HOW TO COMPLETE THIS TASK = What is needed is an exact copy of every line from the one with "This screenshot has" to the end of the entries below, without the pictures.
-- Opening Marker --
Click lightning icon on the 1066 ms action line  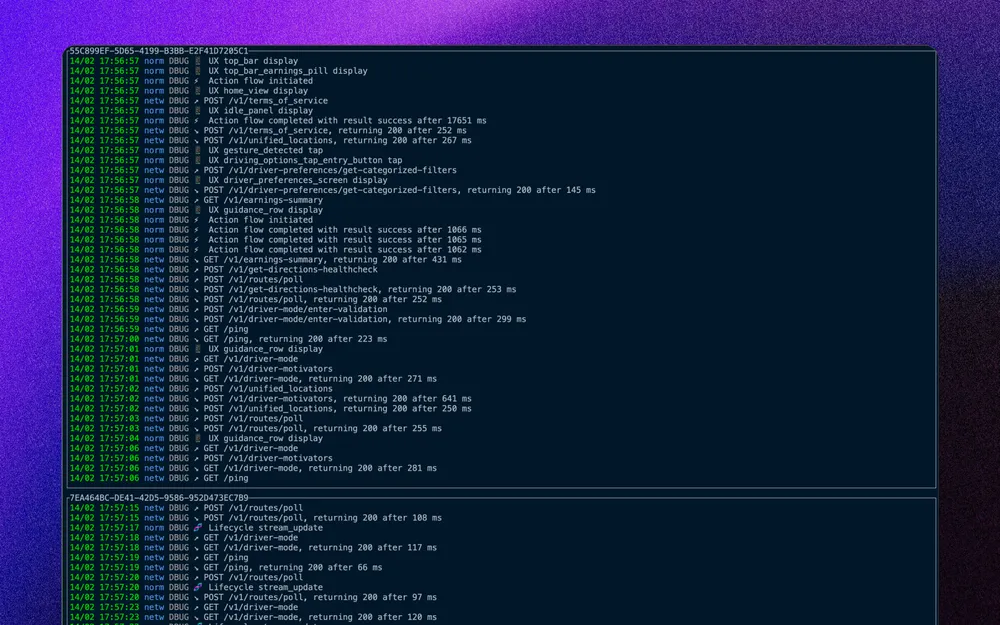click(x=197, y=230)
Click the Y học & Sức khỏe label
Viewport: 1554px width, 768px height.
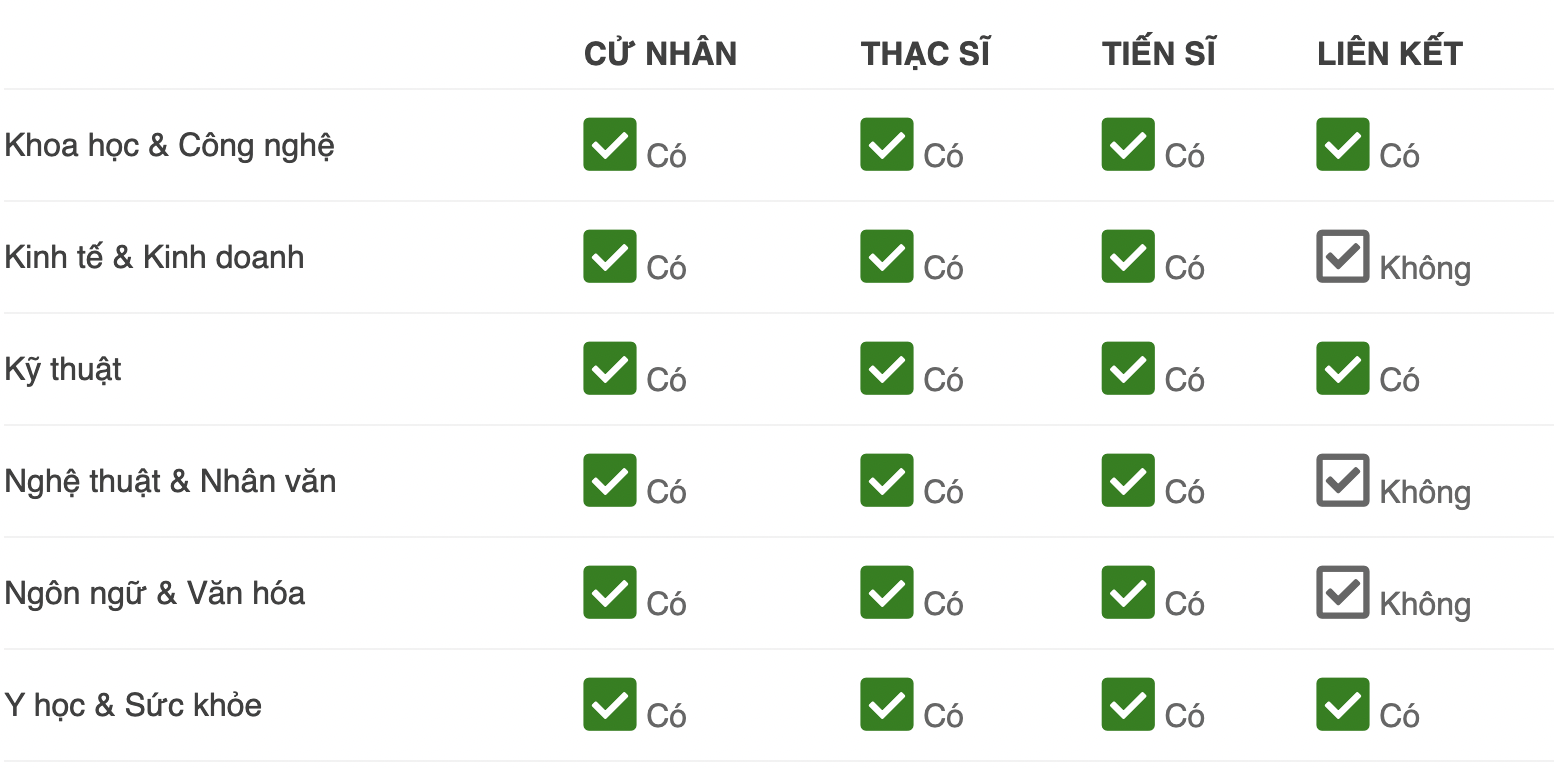coord(133,706)
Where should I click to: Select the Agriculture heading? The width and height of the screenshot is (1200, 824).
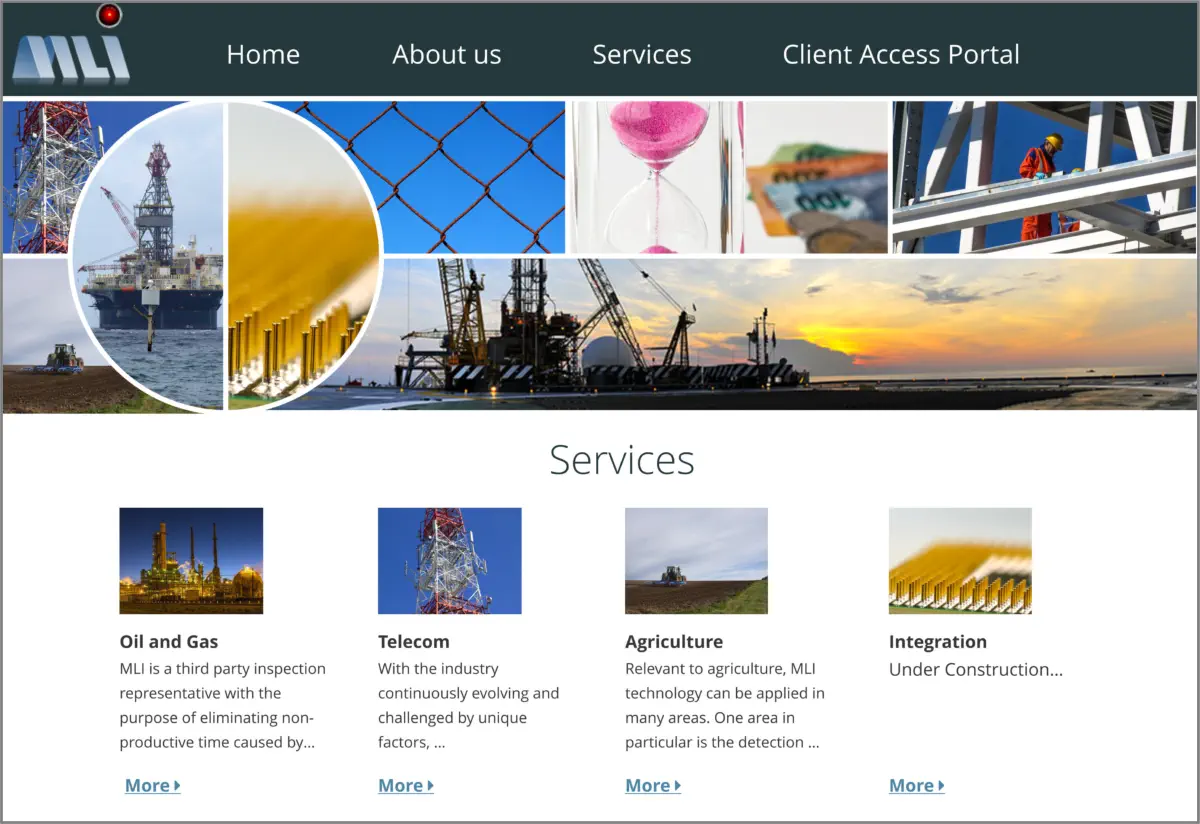[x=674, y=642]
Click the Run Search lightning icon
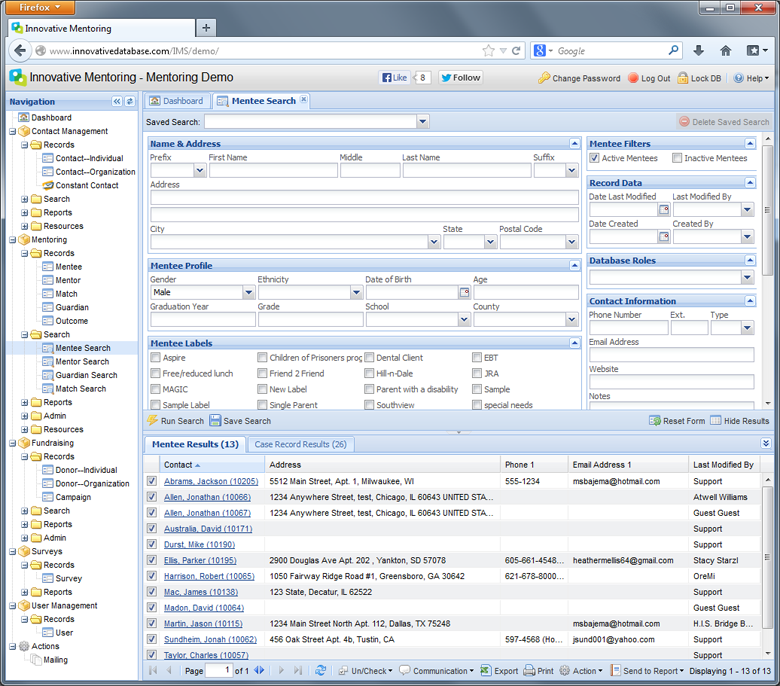780x686 pixels. coord(153,421)
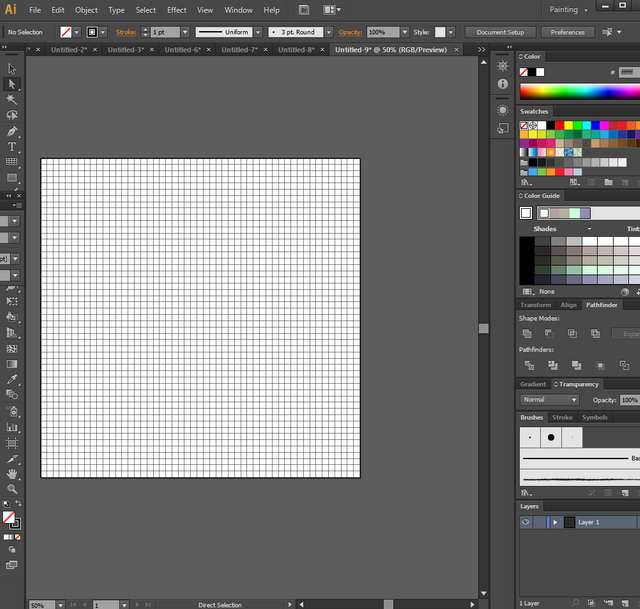Expand Layer 1 disclosure triangle

coord(555,522)
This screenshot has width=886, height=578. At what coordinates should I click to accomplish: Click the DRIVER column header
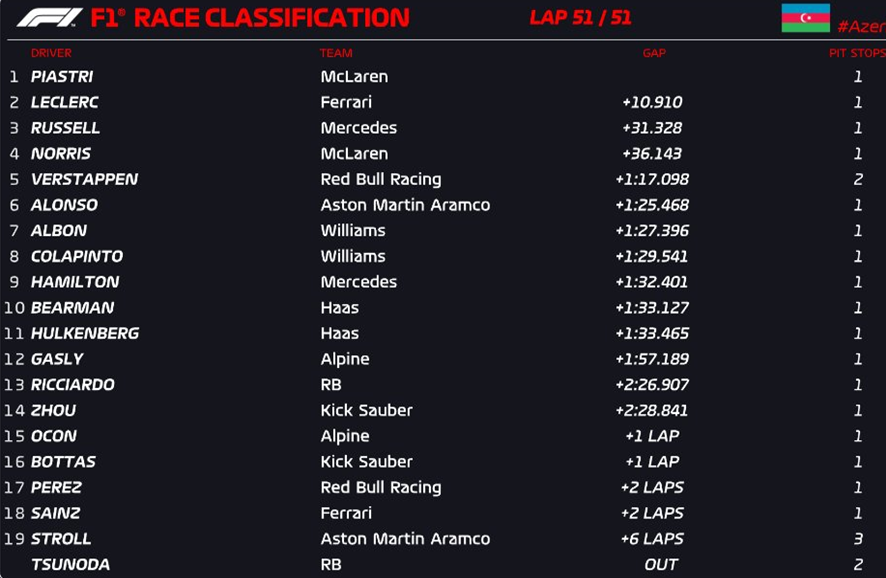point(51,53)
-- Closing Marker --
RESULT OF THIS TASK =
This screenshot has width=886, height=578. At what coordinates should I click to accomplish: Click the DRIVER column header
point(51,53)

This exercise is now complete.